Seehausen l Obwohl die letzte Jahrhundertflut an der Elbe inzwischen fünf Jahre her ist, ist sie noch immer allgegenwärtig. In den betroffenen Kommunen der Verbandsgemeinde Seehausen werden nach wie vor geförderte Sanierungsmaßnahmen vergeben, weil nicht alle Schäden beseitigt sind, die die Fluten direkt oder indirekt durch ihre Bekämpfung an Hochwasserschutzanlagen selbst, aber auch an Straßen, Brücken und Durchlässen im Einzugsbereich von Elbe und Aland angerichtet haben. Außerdem ist die Verbandsgemeinde dabei, die Wasserwehr aus den Erkenntnissen der jüngsten Schadensereignisse technisch aufzurüsten.

Nachdem die Verantwortlichen aus den Fachämtern um Verbandsgemeindebürgermeister Rüdiger Kloth und den Pollitzer Wasserwehrleiter Horst Sandmann zusammen mit den Fördermittelgebern von der Landesverwaltung gründlich geplant haben, sind inzwischen gut 200.000 Euro der ersten von zwei Jahresscheiben investiert. Das Splitten war notwendig geworden, weil Seehausen sonst den 20-prozentigen Eigenanteil des 500.000 Euro-Paketes nicht hätte stemmen können.

Zur neuen Einsatztechnik, die die vorhanden Mittel ergänzt, gehören bislang unter anderem zwei Transporter, die Mensch und Material an Schwerpunkte bringen können und eine leistungsfähige Propellerpumpe. Wichtigstes und teuerstes Stück ist ein Landungsboot, mit dem auch im Flachwasser und bei Flutszenarien direkt am Deich agiert werden kann. Im kommenden Jahr sollen laut Kloth zum Beispiel noch eine weitere Sandsackfüllmaschine, ein Teleskoplader, Transporttechnik, eine Beleuchtungsanlage und viele Kleinteile folgen.

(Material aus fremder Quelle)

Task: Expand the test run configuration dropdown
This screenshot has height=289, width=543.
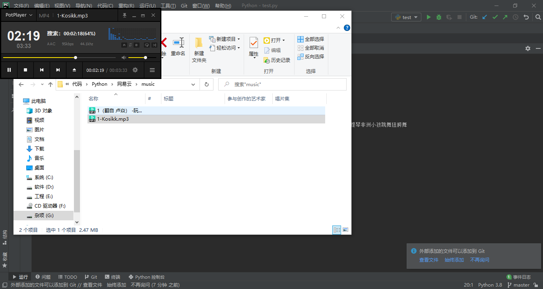Action: click(406, 17)
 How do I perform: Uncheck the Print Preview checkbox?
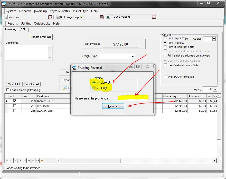165,43
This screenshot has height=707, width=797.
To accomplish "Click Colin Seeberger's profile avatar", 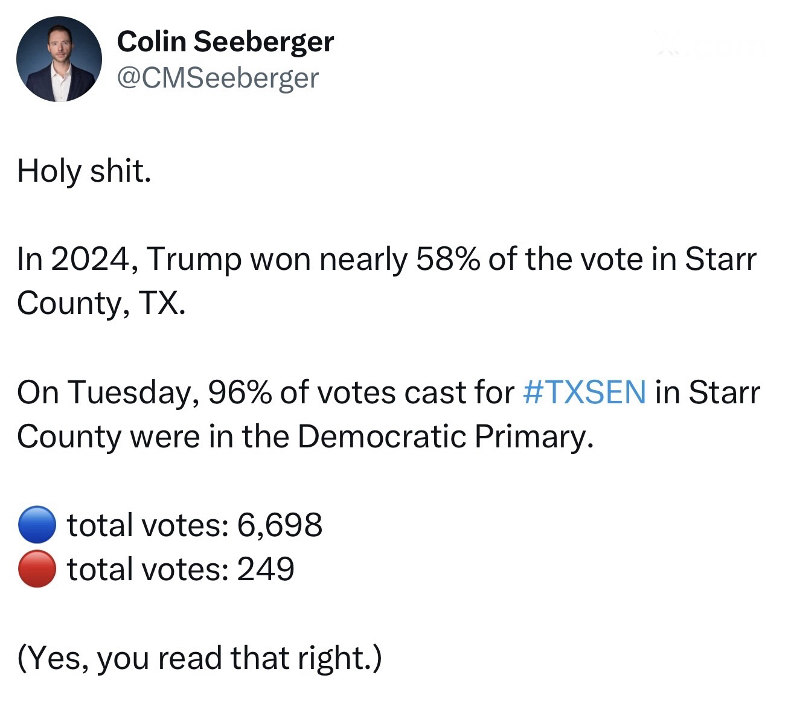I will click(x=59, y=59).
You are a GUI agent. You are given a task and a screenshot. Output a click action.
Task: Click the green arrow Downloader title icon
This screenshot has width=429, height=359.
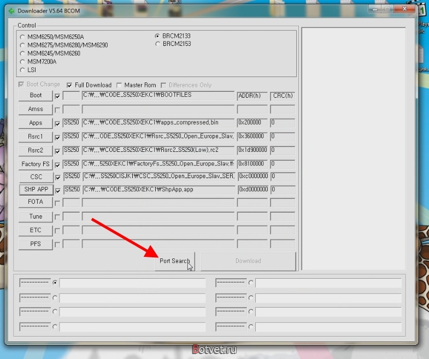tap(11, 11)
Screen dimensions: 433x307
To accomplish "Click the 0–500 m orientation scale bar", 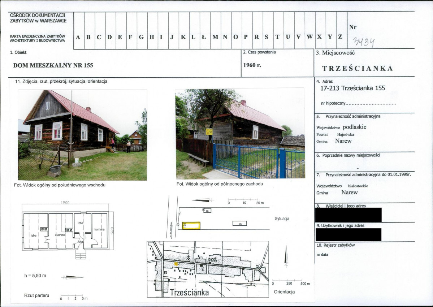I will pos(287,280).
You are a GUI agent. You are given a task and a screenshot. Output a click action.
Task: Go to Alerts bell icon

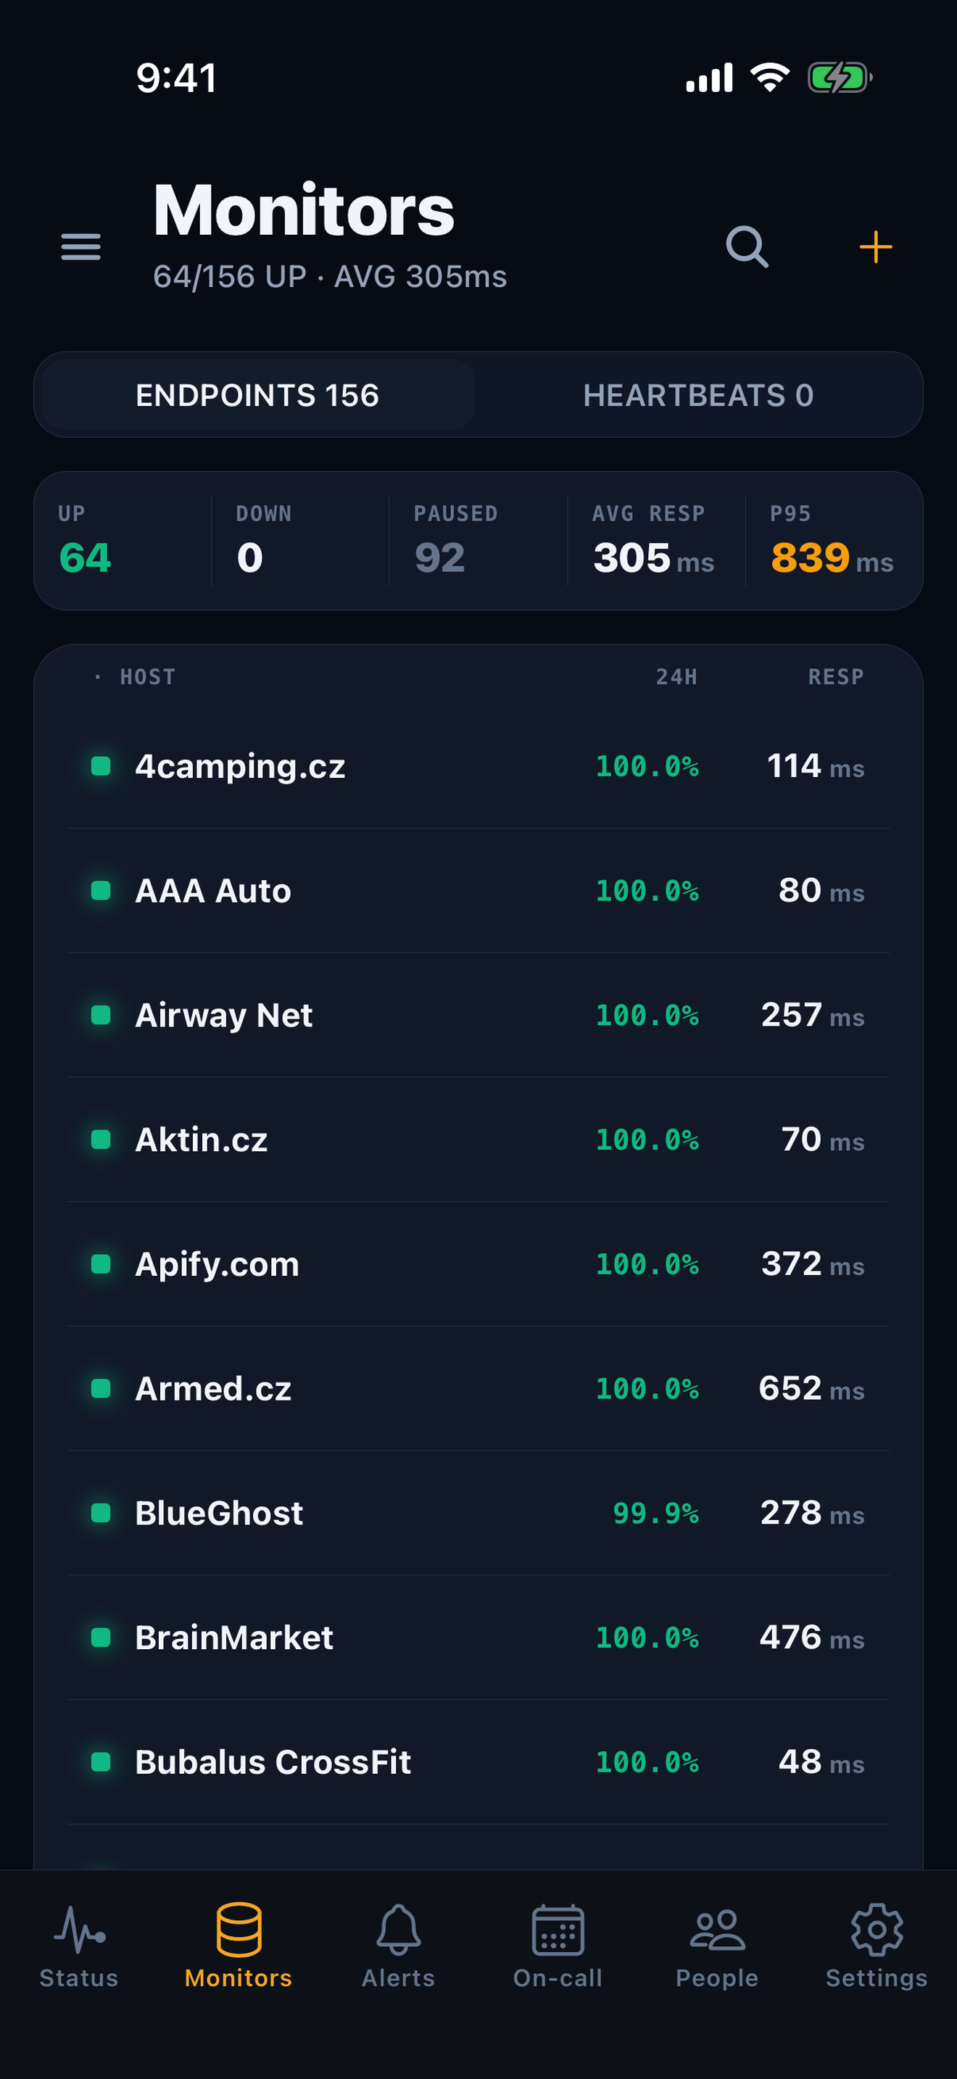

Horst Sandmann nutzte die Sitzung im Rathaussaal, um die Abgeordneten und Bürgermeister noch einmal über die Wasserwehr, mögliche Einsatzszenarien, kritische Stände bei den Pegeln sowie die Aufgaben der Kommunen und ihrer Bürger zu informieren.

110 Kilometer Deich

Mit inzwischen 110 Kilometer Deichen (ohne die Qualmdeiche mitzurechnen) im Einzugsgebiet von Elbe, Aland und Zehrental hat die Verbandsgemeinde Seehausen im Ernstfall mehr Hochwasserschutzanlagen zu betreuen als jede andere Kommune im Land. Neue beziehungsweise ertüchtige Deiche, Überleitungs- und Sperrwerke, die unter der Regie des Landesbetriebes für Hochwasserschutz und Wasserwirtschaft (LHW) entstanden, sind ein großer Fortschritt, unter dem die Wachsamkeit indes nicht leiden darf. Und so nutzte Sandmann auch die Gelegenheit, um für Mitglieder zu werben, die sich vorzugsweise nicht aus den Reihen der Feuerwehren rekrutieren sollen, um keine Konkurrenz zu den Brandbekämpfern zu sein. Die Schnittmengen sind auch so noch groß genug, was die Blauröcke neben Technischem Hilfswerk, Bundeswehr im Ernstfall ohnehin zu einem der wichtigsten Partner von Wasserwehr, LHW und Kommune macht. Nicht zu vergessen, die vielen Freiwilligen, die insbesondere zum Bereitstellen von Sandsäcken gebraucht werden.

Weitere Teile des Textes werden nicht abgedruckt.